**Task prompt:**
Your reply should consist only of the lines from the one holding "The image size is (1456, 819)." to the last line of the data below, written out exactly and without pictures.

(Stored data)
--- START ---
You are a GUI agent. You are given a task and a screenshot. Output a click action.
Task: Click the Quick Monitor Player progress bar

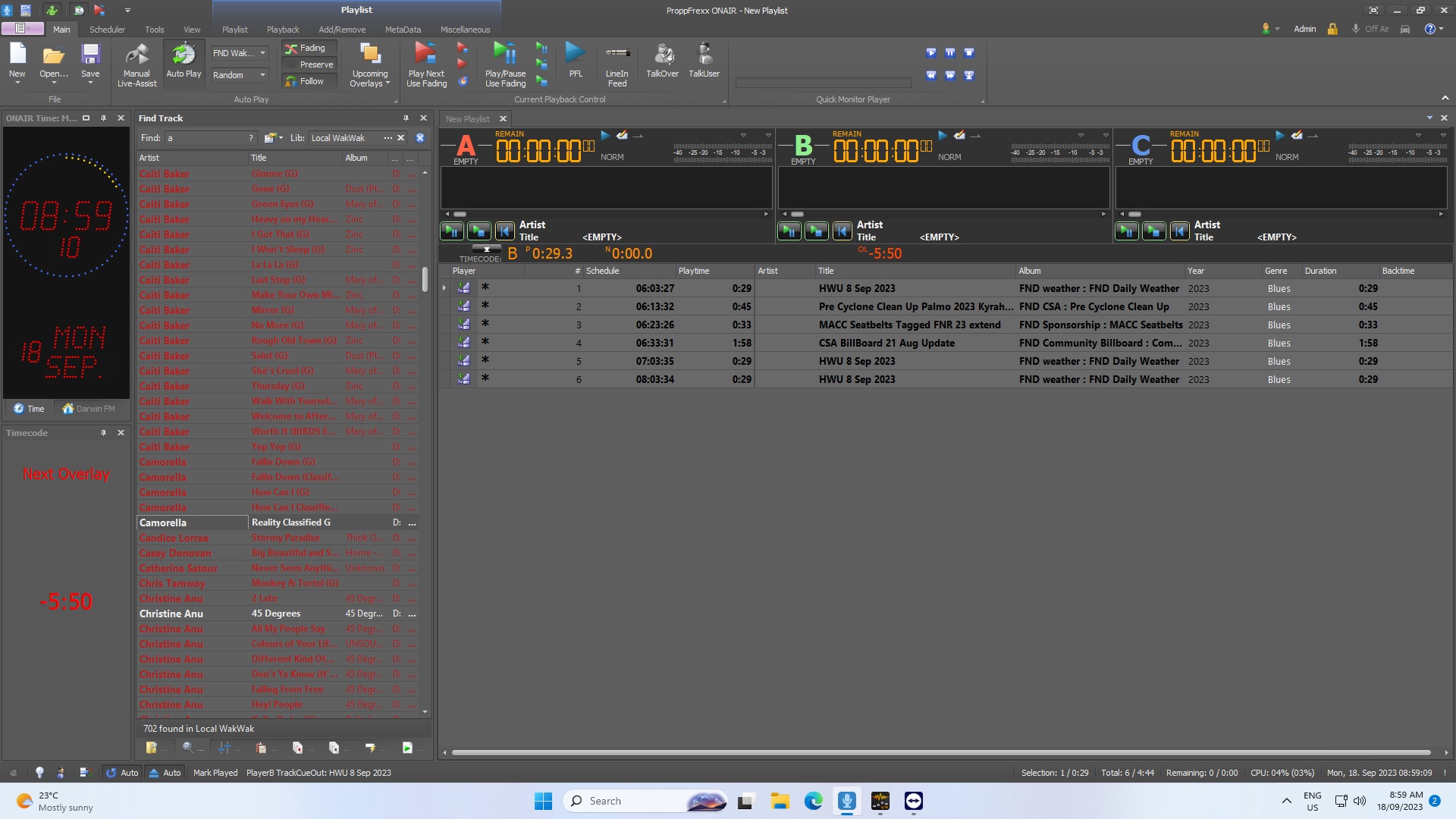[x=823, y=82]
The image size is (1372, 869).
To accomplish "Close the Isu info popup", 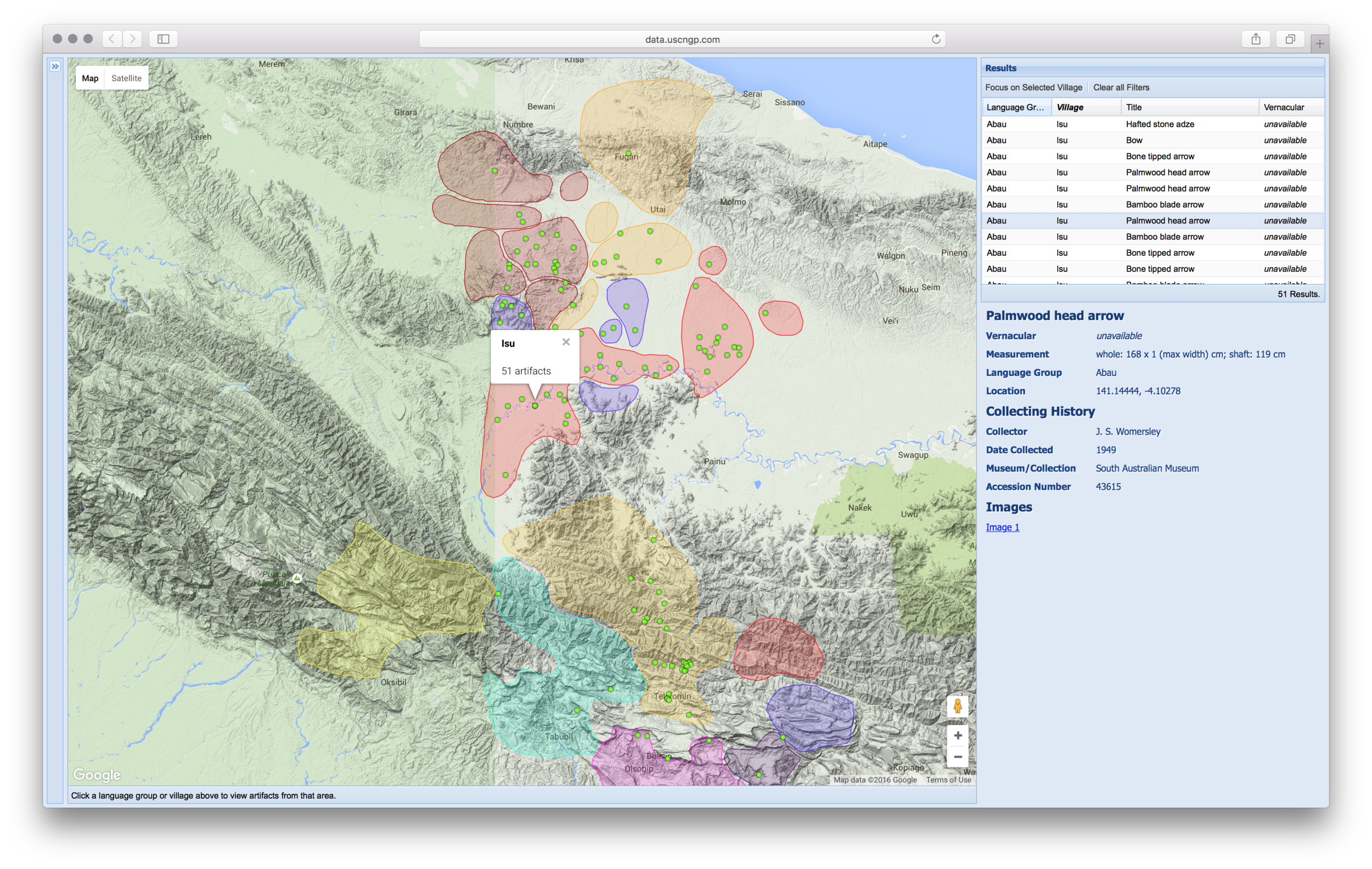I will point(566,342).
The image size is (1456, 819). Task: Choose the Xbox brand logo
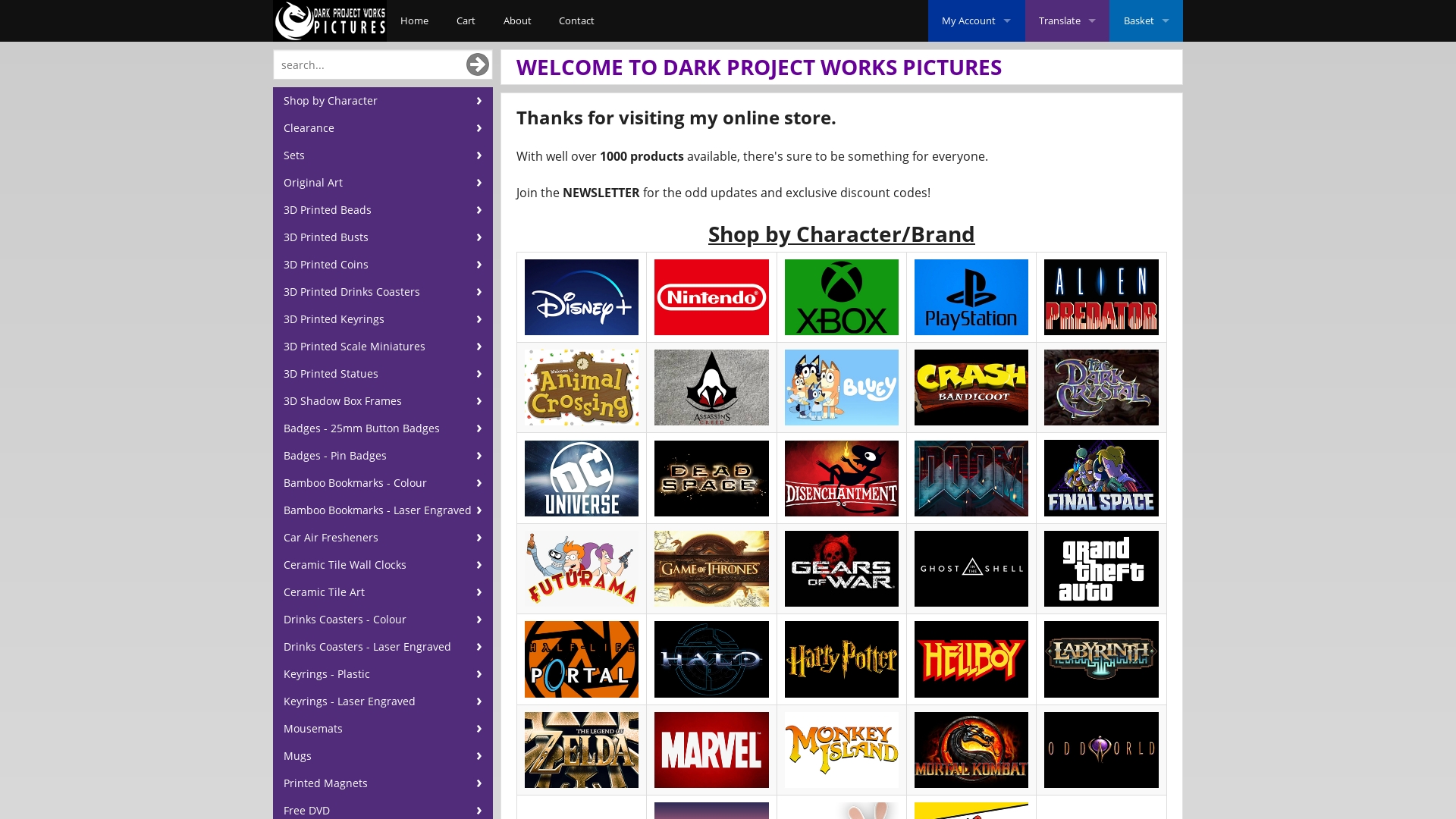tap(841, 297)
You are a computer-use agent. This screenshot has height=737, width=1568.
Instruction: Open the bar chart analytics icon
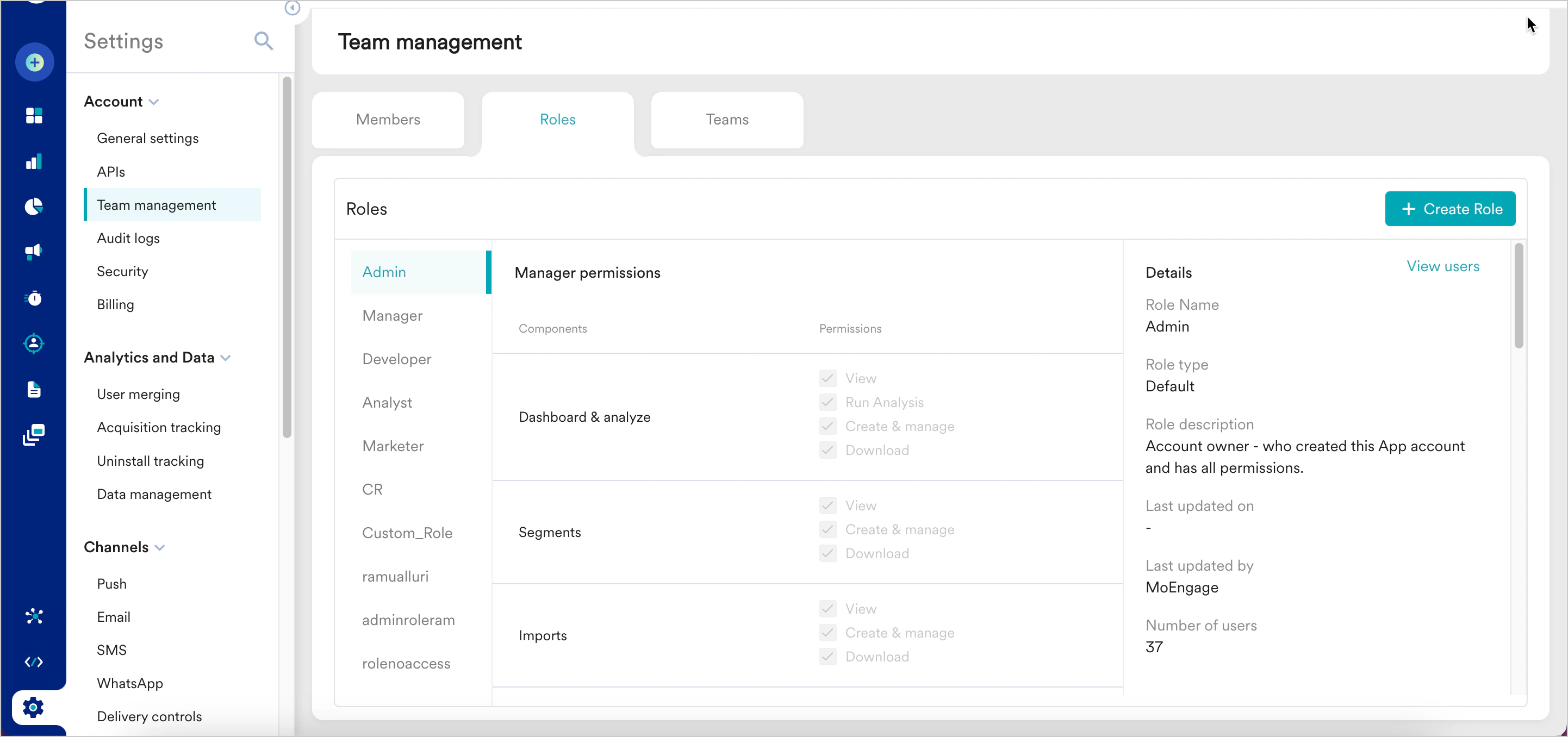(x=34, y=161)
--- END ---
**Expected answer:**
The image size is (1456, 819). Task: Choose the Xbox brand logo
tap(841, 297)
You are a computer-use agent. This screenshot has height=737, width=1568.
Instruction: Open the bar chart analytics icon
(x=34, y=161)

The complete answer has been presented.